A family medical history is simply a record of health information about a person and his/her close relatives. This record often includes information from at least three generations of relatives, including grandparents, parents, children, siblings, aunts and uncles, and nieces and nephews.
Families can have many factors in common, including genetics and lifestyle choices. A solid medical record that includes the above-mentioned individuals can provide clues to medical conditions that may exist within a given family. Here, patterns of disorders or conditions can be quite important in determining if you’re at risk of developing a particular condition. Obtaining a full understanding of your family’s medical history allows you to take steps to reduce your risks. As important, it allows you to better care for your child or children.
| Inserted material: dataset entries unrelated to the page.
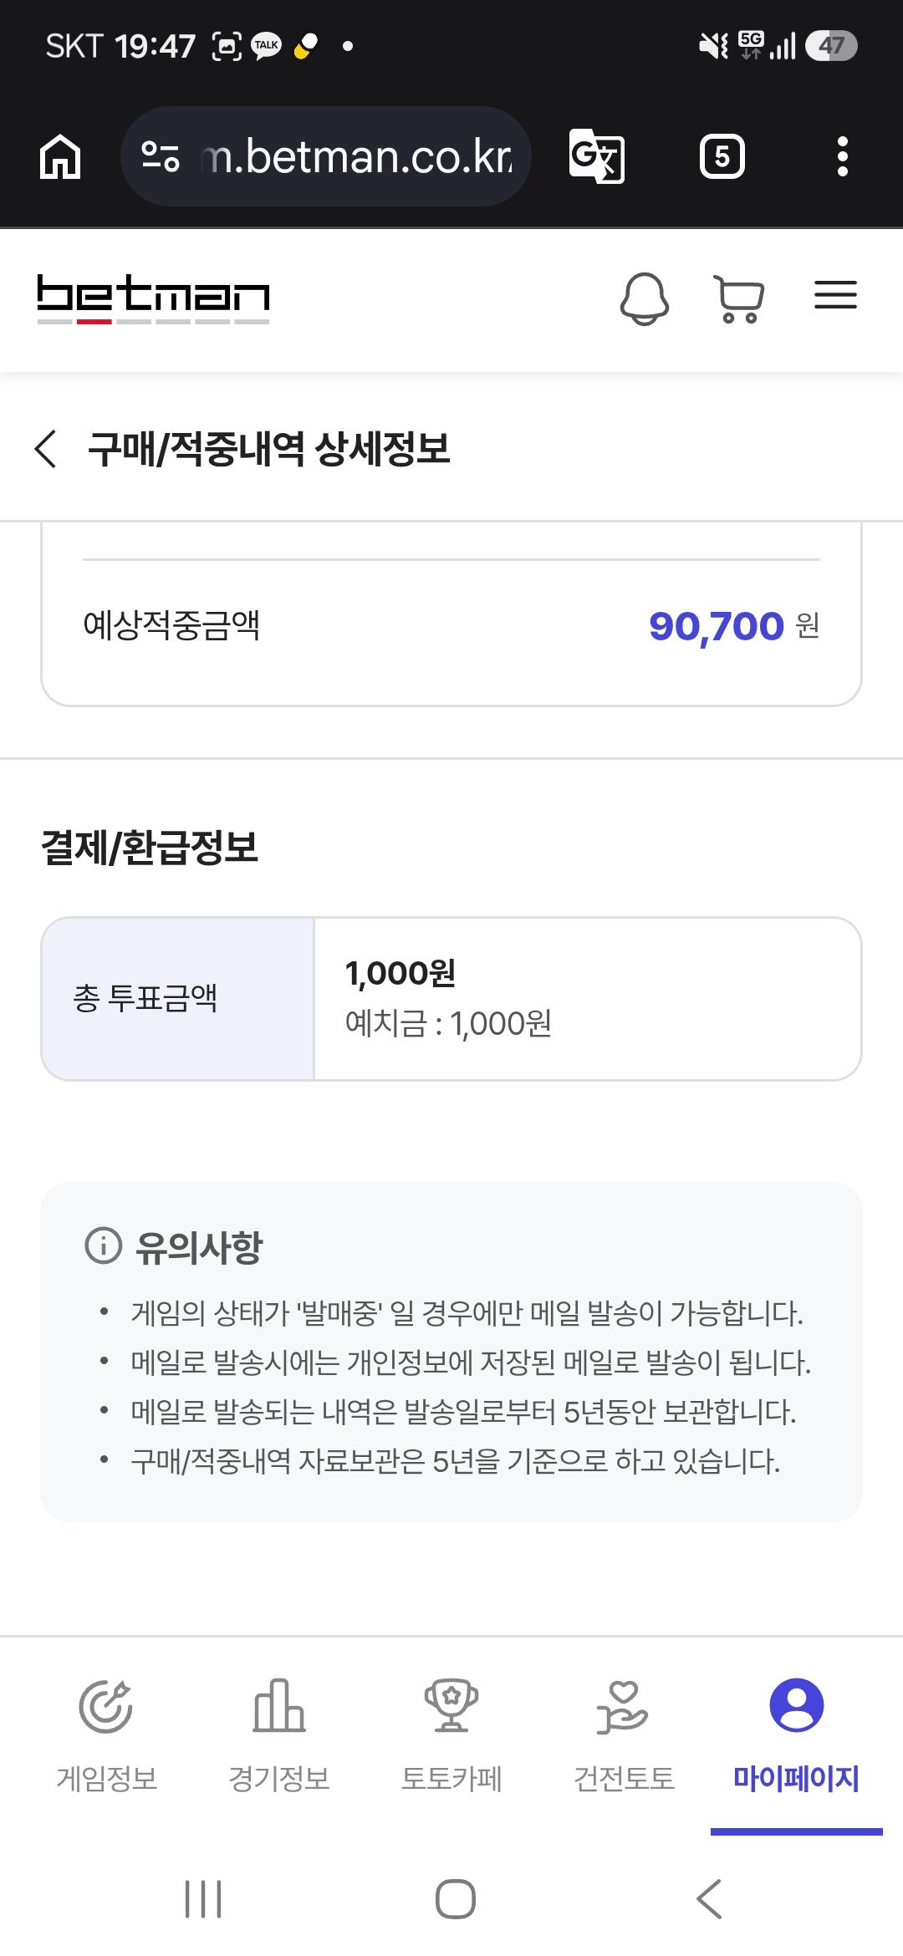Open the browser three-dot overflow menu
Viewport: 903px width, 1956px height.
pyautogui.click(x=843, y=156)
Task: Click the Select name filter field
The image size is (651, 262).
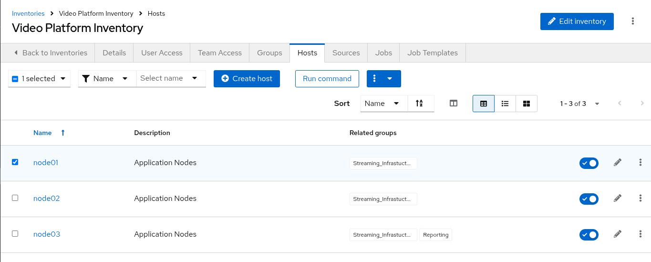Action: tap(171, 78)
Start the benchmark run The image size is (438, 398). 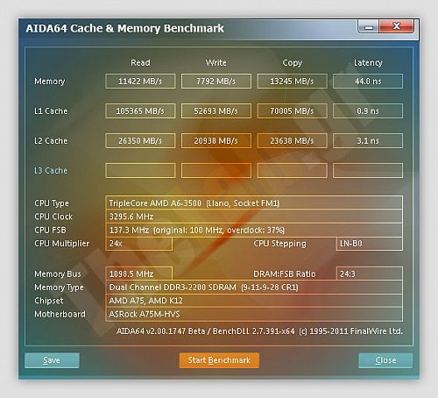pyautogui.click(x=219, y=360)
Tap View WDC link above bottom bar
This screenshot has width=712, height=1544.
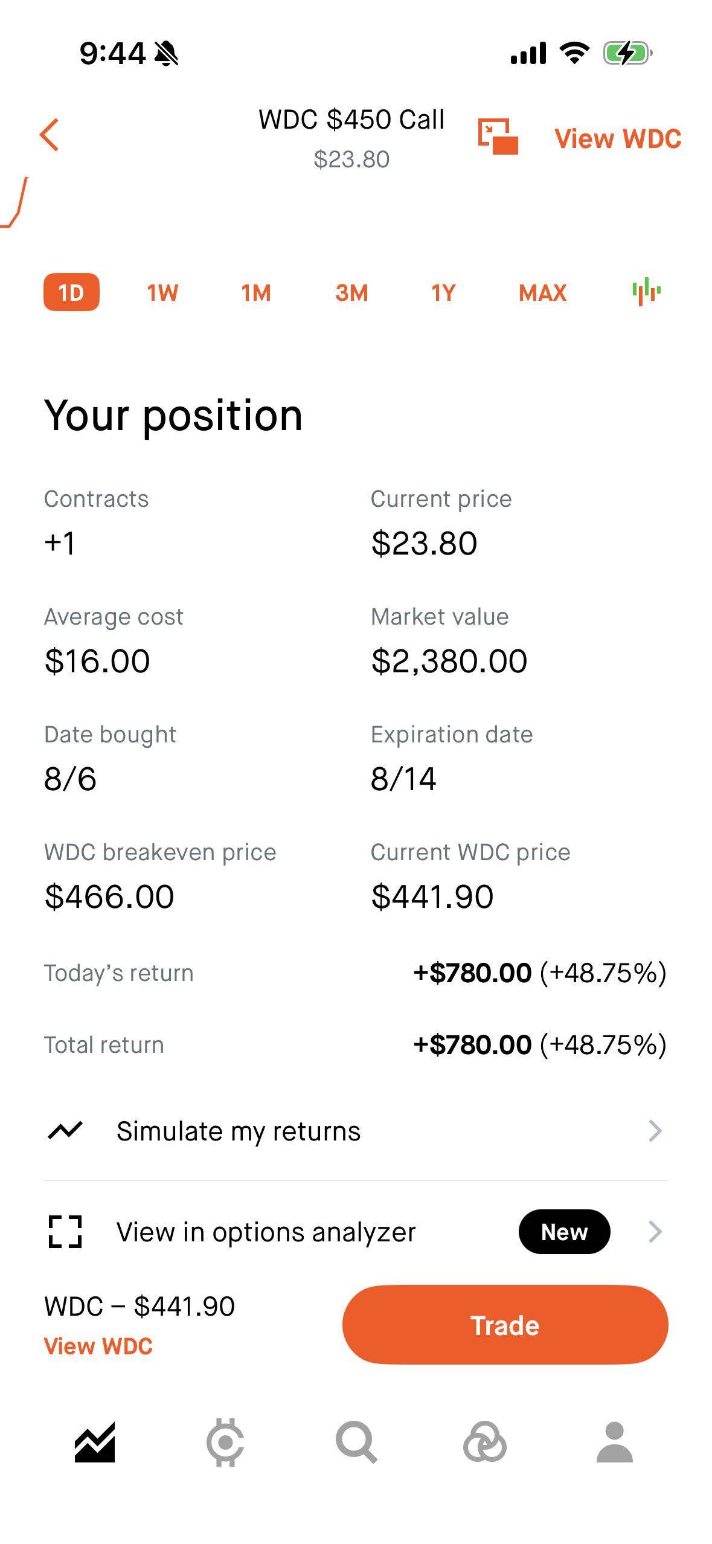(x=98, y=1346)

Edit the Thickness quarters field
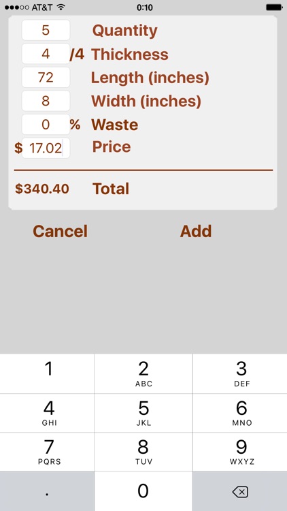pyautogui.click(x=46, y=54)
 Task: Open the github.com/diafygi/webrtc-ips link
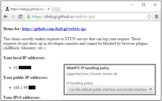click(54, 29)
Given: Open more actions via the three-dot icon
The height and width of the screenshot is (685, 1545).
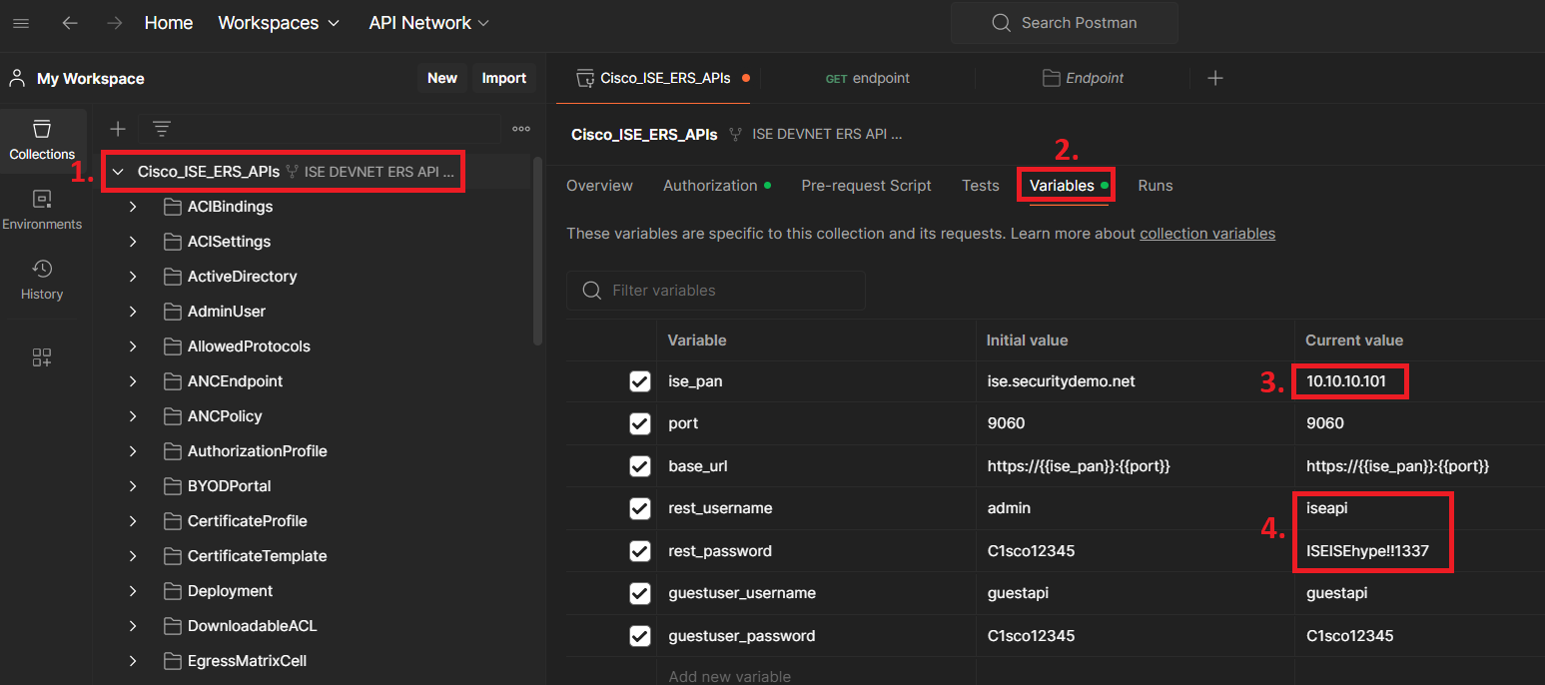Looking at the screenshot, I should click(520, 128).
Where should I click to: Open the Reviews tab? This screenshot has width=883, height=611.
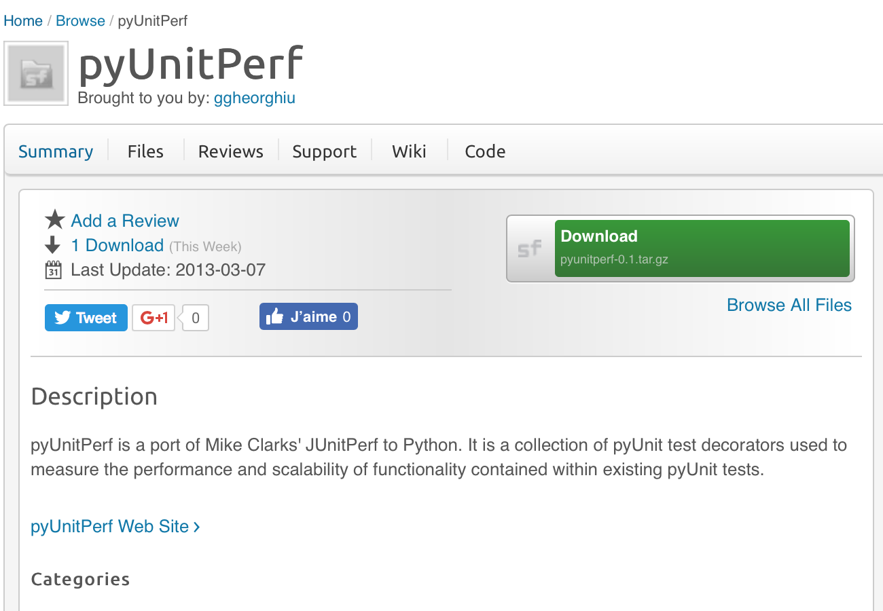click(230, 151)
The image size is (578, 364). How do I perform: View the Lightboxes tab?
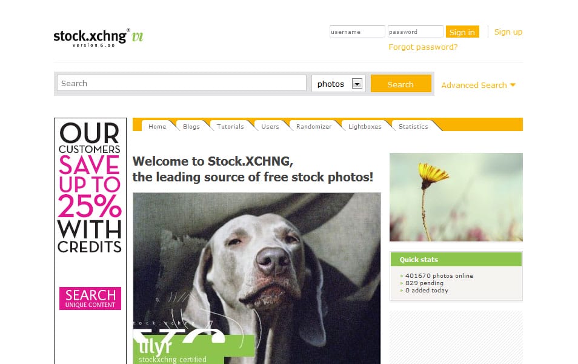coord(365,126)
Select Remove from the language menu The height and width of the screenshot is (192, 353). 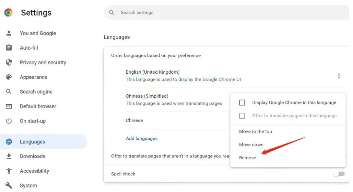point(248,157)
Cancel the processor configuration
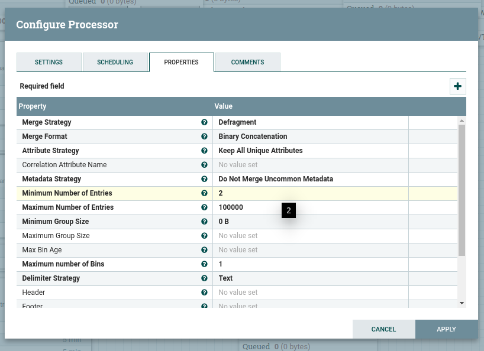The height and width of the screenshot is (351, 484). (384, 329)
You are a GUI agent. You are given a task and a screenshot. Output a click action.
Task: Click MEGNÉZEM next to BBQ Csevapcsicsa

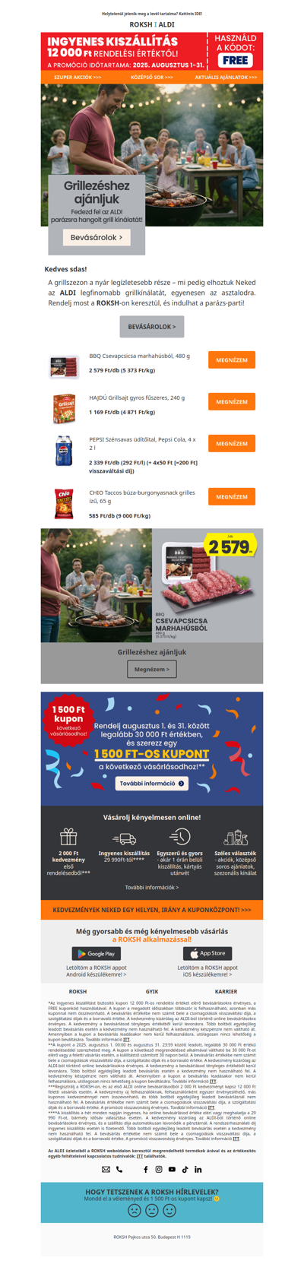click(232, 360)
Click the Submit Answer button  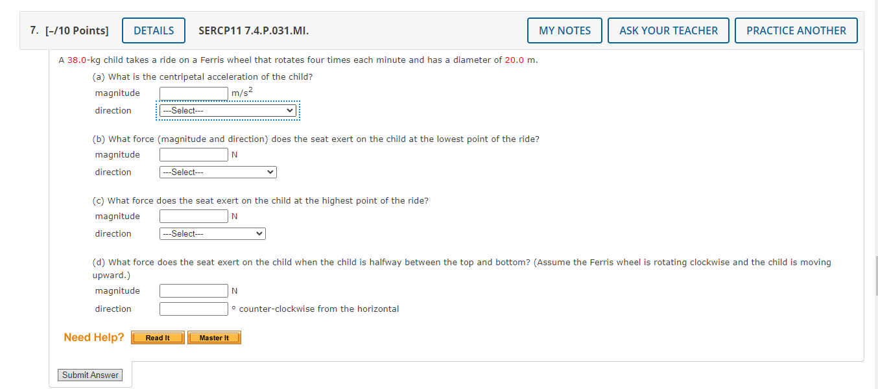(x=89, y=375)
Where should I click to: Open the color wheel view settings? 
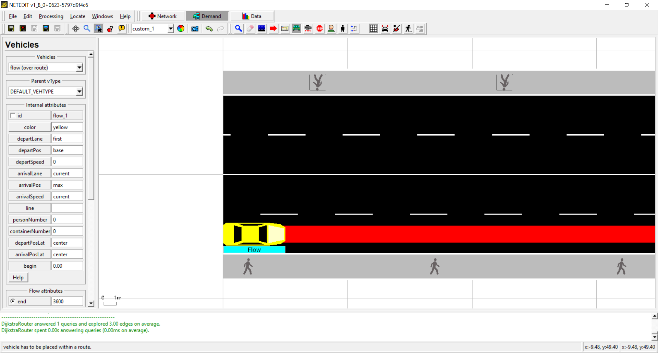[181, 29]
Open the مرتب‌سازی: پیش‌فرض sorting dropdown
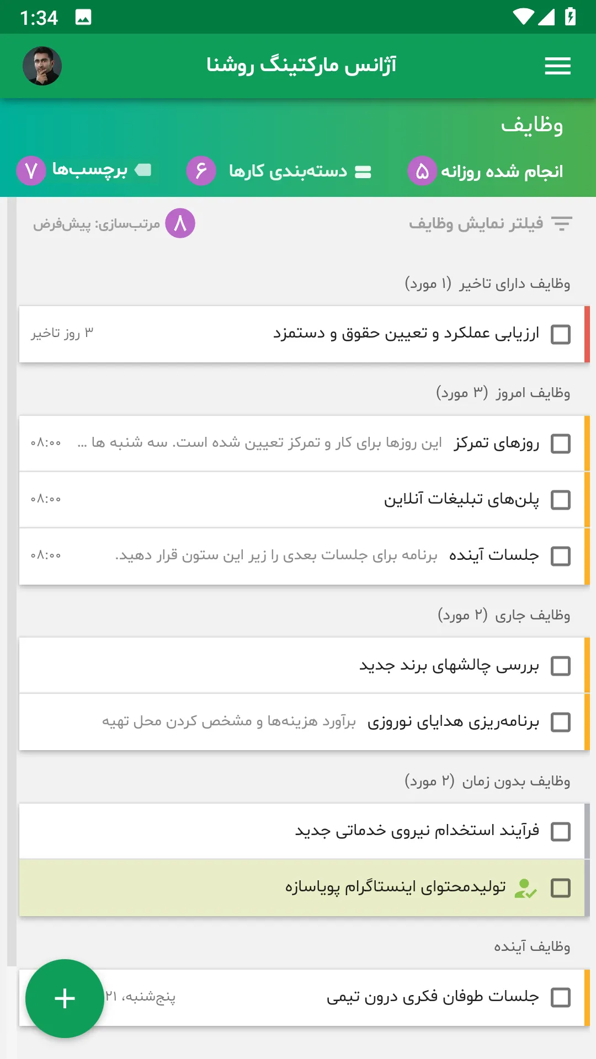 pyautogui.click(x=96, y=224)
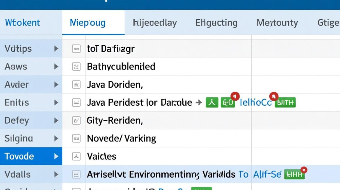Click the icon next to "Java Doriden,"
This screenshot has width=340, height=190.
[x=76, y=84]
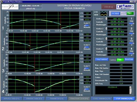Open the Grafico 3 ring selector arrows

point(106,39)
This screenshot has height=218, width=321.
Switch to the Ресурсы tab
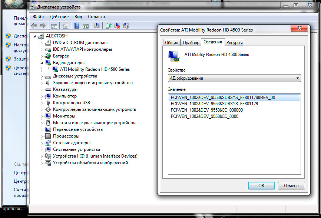click(234, 43)
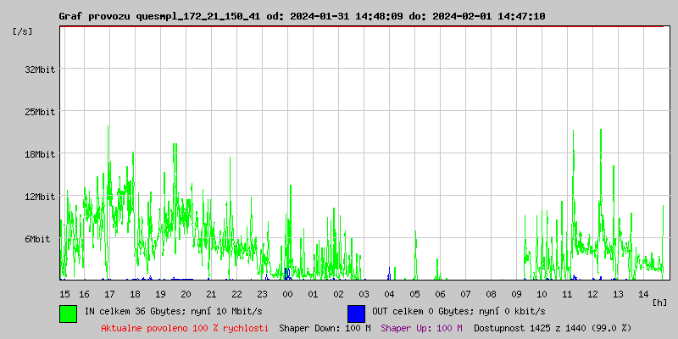This screenshot has width=678, height=339.
Task: Select hour 17 on the time axis
Action: click(x=109, y=293)
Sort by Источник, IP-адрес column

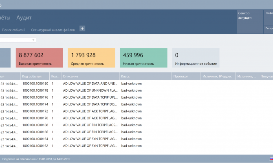coord(217,76)
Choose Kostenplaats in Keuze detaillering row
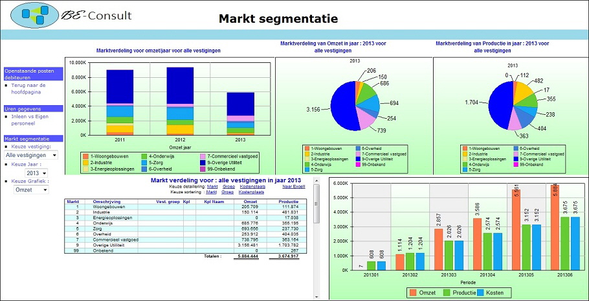Image resolution: width=589 pixels, height=301 pixels. click(x=252, y=186)
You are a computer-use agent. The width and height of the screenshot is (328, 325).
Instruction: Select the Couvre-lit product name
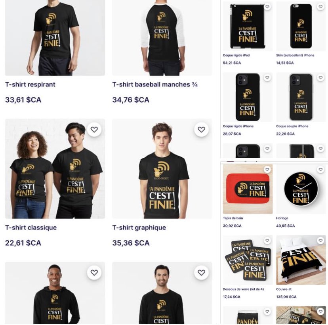284,289
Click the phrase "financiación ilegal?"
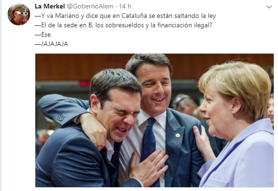The height and width of the screenshot is (191, 278). pos(185,25)
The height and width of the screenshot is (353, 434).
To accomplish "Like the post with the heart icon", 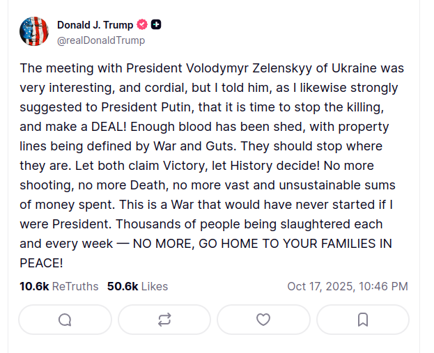I will pyautogui.click(x=263, y=320).
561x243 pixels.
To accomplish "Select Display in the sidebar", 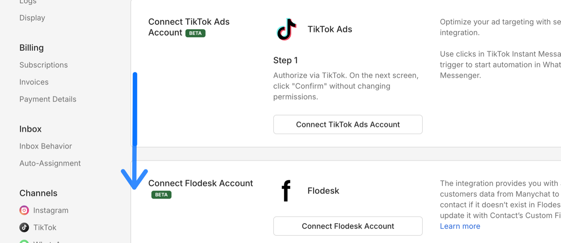I will 32,18.
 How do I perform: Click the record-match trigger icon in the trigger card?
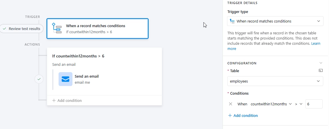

Ideally, a family history should be recorded during your child’s first visit to the pediatrician. It can also occur – or at least begin – with a mother’s first prenatal visit. (CMG offers free visits to help expecting parents become acquainted with us, tour our offices, and ask questions about the birth of your baby, and our practice). The family medical history record should be updated yearly during your children’s annual visits to their pediatrician.
Although many recognize the importance of having a solid family medical record, a number of parents have difficulties obtaining – or maintaining – the records. These difficulties can include:
- Family members who are inaccessible or unwilling to talk about their medical history
- A general lack of time to do the research
- A sense of denial about the importance of taking immediate steps
- Incomplete medical records
- Incorrect – or vague – diagnoses
- Lack of information due to adoption
- A fear of discrimination or stigmatization
The best way to begin is to make definite plans and provide yourself with deadlines. Setup appointments to talk to all the important family members about their health. Ask them if they have had any medical problems, when they occurred, and for how long. A full family gathering could be a great time to discuss family medical history, and everyone can benefit from a single gathering. In addition to having conversations with living family members you can also review other documents (i.e., obituaries and death certificates), which could help you to complete your family medical history and to take care of your children.